**Task**
Could you copy the lines below exactly, leaving none out?

###

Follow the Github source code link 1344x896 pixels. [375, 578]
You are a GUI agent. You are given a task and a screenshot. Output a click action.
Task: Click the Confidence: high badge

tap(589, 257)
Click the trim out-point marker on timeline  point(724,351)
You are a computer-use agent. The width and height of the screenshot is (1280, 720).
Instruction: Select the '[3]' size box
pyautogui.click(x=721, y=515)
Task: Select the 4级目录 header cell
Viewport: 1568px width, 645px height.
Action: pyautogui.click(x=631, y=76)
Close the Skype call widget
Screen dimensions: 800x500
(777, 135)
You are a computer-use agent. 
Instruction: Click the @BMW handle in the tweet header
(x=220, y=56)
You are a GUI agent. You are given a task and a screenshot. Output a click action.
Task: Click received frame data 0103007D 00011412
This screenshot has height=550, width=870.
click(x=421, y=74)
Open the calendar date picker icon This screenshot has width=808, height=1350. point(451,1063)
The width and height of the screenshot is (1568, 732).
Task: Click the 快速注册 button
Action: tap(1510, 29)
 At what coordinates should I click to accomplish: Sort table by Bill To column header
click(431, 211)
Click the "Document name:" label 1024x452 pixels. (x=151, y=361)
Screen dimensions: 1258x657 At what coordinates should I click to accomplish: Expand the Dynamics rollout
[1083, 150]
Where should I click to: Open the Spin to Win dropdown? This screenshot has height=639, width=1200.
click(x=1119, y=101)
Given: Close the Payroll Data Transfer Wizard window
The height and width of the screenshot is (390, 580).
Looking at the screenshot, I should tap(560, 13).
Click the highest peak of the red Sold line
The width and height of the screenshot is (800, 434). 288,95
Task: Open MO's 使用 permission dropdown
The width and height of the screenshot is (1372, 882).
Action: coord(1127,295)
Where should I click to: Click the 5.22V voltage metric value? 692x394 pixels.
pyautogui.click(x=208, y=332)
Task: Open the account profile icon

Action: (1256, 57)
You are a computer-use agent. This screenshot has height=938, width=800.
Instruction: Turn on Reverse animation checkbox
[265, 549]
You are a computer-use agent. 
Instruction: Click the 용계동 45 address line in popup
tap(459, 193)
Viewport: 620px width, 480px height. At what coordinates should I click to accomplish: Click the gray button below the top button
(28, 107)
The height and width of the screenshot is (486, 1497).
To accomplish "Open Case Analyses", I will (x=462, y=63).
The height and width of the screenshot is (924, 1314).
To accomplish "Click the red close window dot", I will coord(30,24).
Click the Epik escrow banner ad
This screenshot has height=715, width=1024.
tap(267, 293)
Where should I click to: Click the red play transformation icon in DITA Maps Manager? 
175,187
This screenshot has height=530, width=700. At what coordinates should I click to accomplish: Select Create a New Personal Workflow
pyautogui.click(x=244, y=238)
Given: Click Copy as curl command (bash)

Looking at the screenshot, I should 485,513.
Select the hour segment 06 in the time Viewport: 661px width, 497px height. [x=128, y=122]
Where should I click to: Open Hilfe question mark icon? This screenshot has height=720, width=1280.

###

**Solved problem**
Follow the Github source code link 1344x896 pixels. [375, 578]
You are a GUI agent. You are given a task and a screenshot. Output a click action.
Task: Click the Confidence: high badge

tap(589, 257)
Click the trim out-point marker on timeline  point(724,351)
You are a computer-use agent. The width and height of the screenshot is (1280, 720).
Instruction: Select the '[3]' size box
pyautogui.click(x=721, y=515)
Task: Select the 4级目录 header cell
Viewport: 1568px width, 645px height.
Action: pyautogui.click(x=631, y=76)
Close the Skype call widget
Screen dimensions: 800x500
(777, 135)
You are a computer-use agent. 
Instruction: Click the @BMW handle in the tweet header
(x=220, y=56)
You are a GUI agent. You are given a task and a screenshot. Output a click action.
Task: Click received frame data 0103007D 00011412
This screenshot has height=550, width=870.
click(x=421, y=74)
Open the calendar date picker icon This screenshot has width=808, height=1350. point(451,1063)
The width and height of the screenshot is (1568, 732).
Task: Click the 快速注册 button
Action: tap(1510, 29)
 At what coordinates should I click to accomplish: Sort table by Bill To column header
click(431, 211)
Click the "Document name:" label 1024x452 pixels. (x=151, y=361)
Screen dimensions: 1258x657 At what coordinates should I click to accomplish: Expand the Dynamics rollout
[1083, 150]
Where should I click to: Open the Spin to Win dropdown? This screenshot has height=639, width=1200.
click(x=1119, y=101)
Given: Close the Payroll Data Transfer Wizard window
The height and width of the screenshot is (390, 580).
Looking at the screenshot, I should tap(560, 13).
Click the highest peak of the red Sold line
The width and height of the screenshot is (800, 434). 288,95
Task: Open MO's 使用 permission dropdown
The width and height of the screenshot is (1372, 882).
Action: coord(1127,295)
Where should I click to: Click the 5.22V voltage metric value? 692x394 pixels.
pyautogui.click(x=208, y=332)
Task: Open the account profile icon

Action: (1256, 57)
You are a computer-use agent. This screenshot has height=938, width=800.
Instruction: Turn on Reverse animation checkbox
[265, 549]
You are a computer-use agent. 
Instruction: Click the 용계동 45 address line in popup
tap(459, 193)
Viewport: 620px width, 480px height. At what coordinates should I click to accomplish: Click the gray button below the top button
(28, 107)
The height and width of the screenshot is (486, 1497).
To accomplish "Open Case Analyses", I will (x=462, y=63).
The height and width of the screenshot is (924, 1314).
To accomplish "Click the red close window dot", I will coord(30,24).
Click the Epik escrow banner ad
This screenshot has height=715, width=1024.
tap(267, 293)
Where should I click to: Click the red play transformation icon in DITA Maps Manager? 
175,187
This screenshot has height=530, width=700. At what coordinates should I click to accomplish: Select Create a New Personal Workflow
pyautogui.click(x=244, y=238)
Given: Click Copy as curl command (bash)

Looking at the screenshot, I should 485,513.
Select the hour segment 06 in the time Viewport: 661px width, 497px height. [x=128, y=122]
Where should I click to: Open Hilfe question mark icon? This screenshot has height=720, width=1280.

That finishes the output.